Мундир доставили в четверг, ближе к закату, когда на покрытой лозунгами стене догорали две косые померанцевые полоски. Всё это время он находился в Музее гражданской войны, в шкафу из бронированного стекла, вместе с наградами и личным оружием каудильо. В камеру, широко отворив дверь, вошла целая процессия из охранников: первый, с благоговейным выражением на лице, бережно, как невесту, нес мундир в чехле из плотной оберточной бумаги, второй – картонку с туфлями армейского образца, третий – синюю бархатную коробочку с наградами. Замыкал шествие офицер, следивший за тем, чтобы всё было доставлено в целости и сохранности. Положив вещи на койку, охранники с сожалением, то и дело оглядываясь и наталкиваясь друг на друга, покинули камеру. Тиран, четверть века спустя вновь надевающий свой старый мундир, – это зрелище, вероятно, казалось им в высшей степени историческим. Когда шаги в коридоре стихли, Авельянеда разорвал бумагу.
Из дюжины его мундиров – летных, пехотных, горнострелковых – республиканцы сохранили именно тот, что нужно: в этой форме он воевал в Марокко, в ней же пришел к власти, бросив на Мадрид мятежные африканские полки. На левом рукаве виднелся темный V-образный след от генеральского шеврона, споротого, очевидно, перед самой доставкой – никакие знаки различия, а тем паче офицерского достоинства, преступнику, конечно, не полагались. По той же причине, как и предсказывал Санчес, не могла быть удовлетворена его просьба о военных орденах. Единственной гражданской наградой, которая отыскалась в музее (она и лежала в бархатной коробочке), была золотая медаль Барселонских игр, некогда взятая каудильо в состязаниях по стрельбе из мушкета. Усмехаясь, Авельянеда повертел в руках кружочек металла на слегка выцветшей голубой шелковой ленте. На обратной стороне была оттиснута надпись: “Аугусто Авельянеда – 1-е место. Судья Рудолфо Субисаретта”. Перед глазами возник бушующий стадион, высокие мишени на белых треногах, стилизованные под испанскую старину, тяжелый мушкет, который он, насвистывая, снаряжал зернистым порохом и свинцом, – воспоминание, явно взятое из чьей-то чужой жизни. Спрятав медаль в коробочку, Авельянеда положил ее поверх кителя и прикрыл бумажным чехлом.

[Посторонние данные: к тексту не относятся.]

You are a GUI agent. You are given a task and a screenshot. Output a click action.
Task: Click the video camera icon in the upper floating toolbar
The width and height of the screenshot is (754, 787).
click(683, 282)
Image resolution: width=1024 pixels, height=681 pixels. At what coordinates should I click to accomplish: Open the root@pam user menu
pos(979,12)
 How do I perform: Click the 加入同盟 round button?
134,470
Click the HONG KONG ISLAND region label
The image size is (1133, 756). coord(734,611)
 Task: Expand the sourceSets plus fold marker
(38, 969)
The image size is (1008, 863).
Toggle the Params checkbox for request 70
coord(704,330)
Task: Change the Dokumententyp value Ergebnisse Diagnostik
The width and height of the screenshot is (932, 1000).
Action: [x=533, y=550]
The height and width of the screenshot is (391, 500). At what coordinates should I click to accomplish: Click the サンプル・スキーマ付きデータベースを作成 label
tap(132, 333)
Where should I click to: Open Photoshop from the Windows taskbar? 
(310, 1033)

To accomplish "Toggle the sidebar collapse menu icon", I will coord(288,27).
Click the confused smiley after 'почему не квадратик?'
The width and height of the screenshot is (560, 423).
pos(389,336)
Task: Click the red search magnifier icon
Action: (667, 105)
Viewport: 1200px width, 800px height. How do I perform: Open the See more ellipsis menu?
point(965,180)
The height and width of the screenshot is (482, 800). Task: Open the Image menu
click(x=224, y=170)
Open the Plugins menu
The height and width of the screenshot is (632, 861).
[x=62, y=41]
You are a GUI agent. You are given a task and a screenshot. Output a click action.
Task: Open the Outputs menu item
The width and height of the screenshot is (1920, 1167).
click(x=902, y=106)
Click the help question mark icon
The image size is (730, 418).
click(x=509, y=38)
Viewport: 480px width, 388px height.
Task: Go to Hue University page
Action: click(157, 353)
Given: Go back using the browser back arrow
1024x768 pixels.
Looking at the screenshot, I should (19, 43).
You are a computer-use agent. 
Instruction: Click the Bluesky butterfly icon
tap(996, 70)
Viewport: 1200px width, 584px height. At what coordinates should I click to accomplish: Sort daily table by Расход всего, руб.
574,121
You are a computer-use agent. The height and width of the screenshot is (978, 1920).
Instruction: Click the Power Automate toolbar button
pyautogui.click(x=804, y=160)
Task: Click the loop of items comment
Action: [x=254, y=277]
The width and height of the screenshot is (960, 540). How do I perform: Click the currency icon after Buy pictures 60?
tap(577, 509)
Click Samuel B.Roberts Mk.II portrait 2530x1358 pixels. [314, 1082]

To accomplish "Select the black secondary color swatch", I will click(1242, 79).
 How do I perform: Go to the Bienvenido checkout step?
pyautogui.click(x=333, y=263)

Разумеется, о мундире он просил вовсе не из тщеславия. С его стороны это было бы равносильно желанию внести и свою лепту в тот фарс, который затеяли фалангисты, свыше того – признанию, что он достоин этого фарса. Соглашаясь на маскарад, он преследовал иную, тайную цель, хорошо понимая, что окружающими его поступок будет истолкован как проявление заурядной (и не слишком похвальной перед лицом смерти) тяги к внешним эффектам. Завтра он хотел бы отправить на Пласа-Майор генерала Аугусто Авельянеду – человека, которым сам он уже давно не являлся и которого мог без всякого сожаления предать в руки палачей. Когда, при каких именно обстоятельствах произошло это разделение, он не знал, да и не стремился к этому знанию, ибо считал дотошный самоанализ занятием праздным, а то и нечистым, сродни юношескому греху. Поскольку же разделение все-таки произошло, было бы справедливо, чтобы именно генерал платил за те преступления, которые вменяются ему в вину. Однако прежде чем окончательно умертвить этого славного марокканца, следовало ненадолго вернуть его к жизни, пусть и таким незатейливым способом.
Поздно вечером, когда в сумерках уже окреп оранжевый конус уличного фонаря, в камеру принесли горячей воды. Это сделал молодой охранник, тот самый, который так озадачил Авельянеду, сказав ему “пожалуйста, генерал”. Накануне он заглянул и, смущенно улыбаясь, спросил, не угодно ли сеньору помыться. Сеньору было угодно. После ужина его должны были повести в душ, однако из-за перебоев с водоснабжением такая возможность отпала. Стараясь не шуметь, охранник внес в камеру и поставил на стол зажженную керосиновую лампу (свет на этаже к этому времени уже погасили), затем окутанный паром таз с согретой на кухне водой, второй таз, деревянный, кусок мятного мыла и, за неимением полотенца, – аккуратно сложенную чистую простыню.
– Зовите, если что понадобится, – сказал он, выходя, с той же смущенной улыбкой. – Я буду рядом.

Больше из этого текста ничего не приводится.